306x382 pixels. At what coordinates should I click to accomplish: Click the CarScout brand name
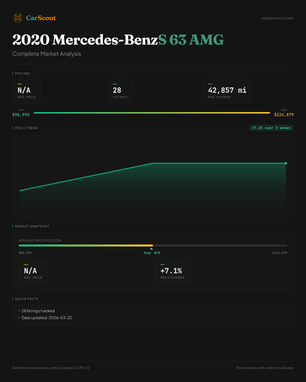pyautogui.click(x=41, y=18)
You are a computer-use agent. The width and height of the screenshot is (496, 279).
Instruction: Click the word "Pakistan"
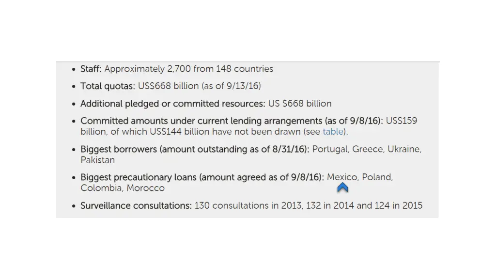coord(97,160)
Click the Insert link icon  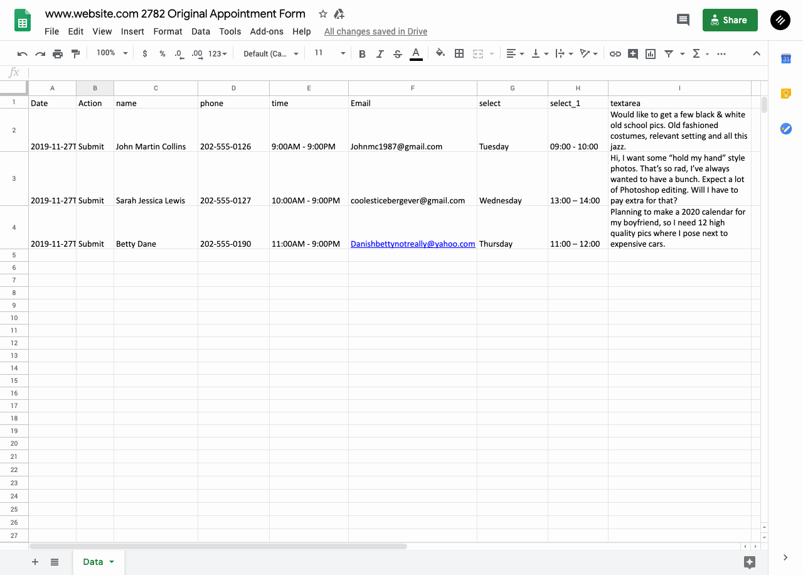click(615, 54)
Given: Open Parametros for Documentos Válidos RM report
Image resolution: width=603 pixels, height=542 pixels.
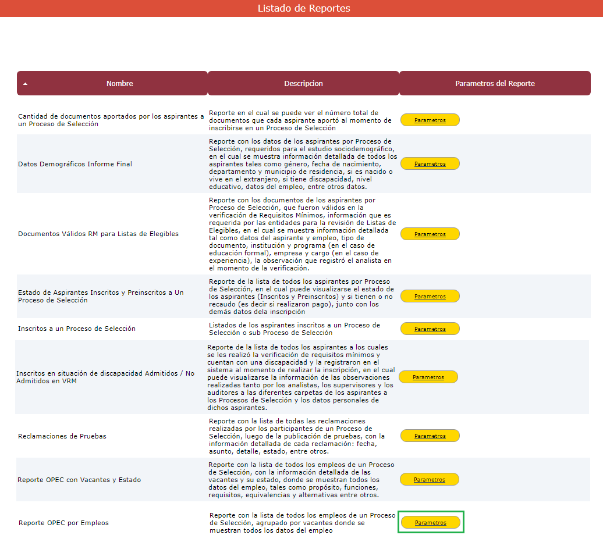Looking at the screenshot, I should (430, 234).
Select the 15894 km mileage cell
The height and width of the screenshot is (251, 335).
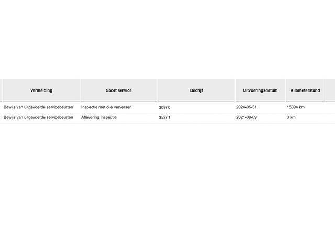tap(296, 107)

---

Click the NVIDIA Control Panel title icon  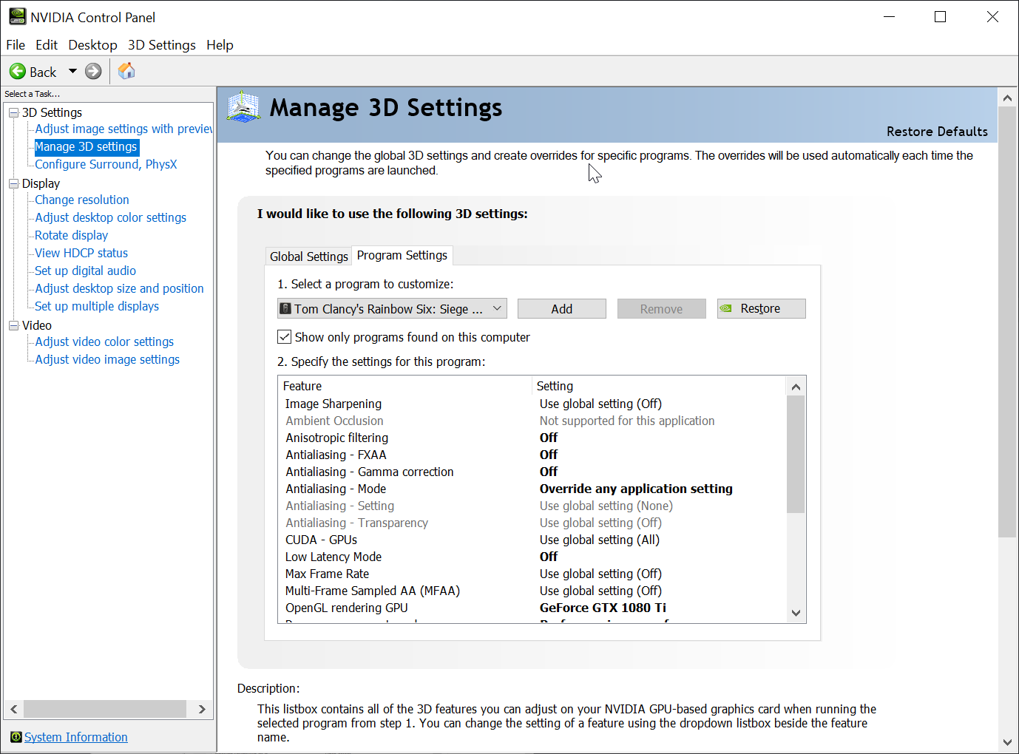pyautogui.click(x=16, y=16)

◆ Work to complete ◆
In the listing above, find the line with "Given: Open Parametros" and the line with "Select the 15894 km mileage cell". Copy both of them and every line between, exactly, but not the pictures.

◆ Response ◆
Given: Open Parametros for Documentos Válidos RM report
Image resolution: width=603 pixels, height=542 pixels.
Looking at the screenshot, I should (430, 234).
Select the 15894 km mileage cell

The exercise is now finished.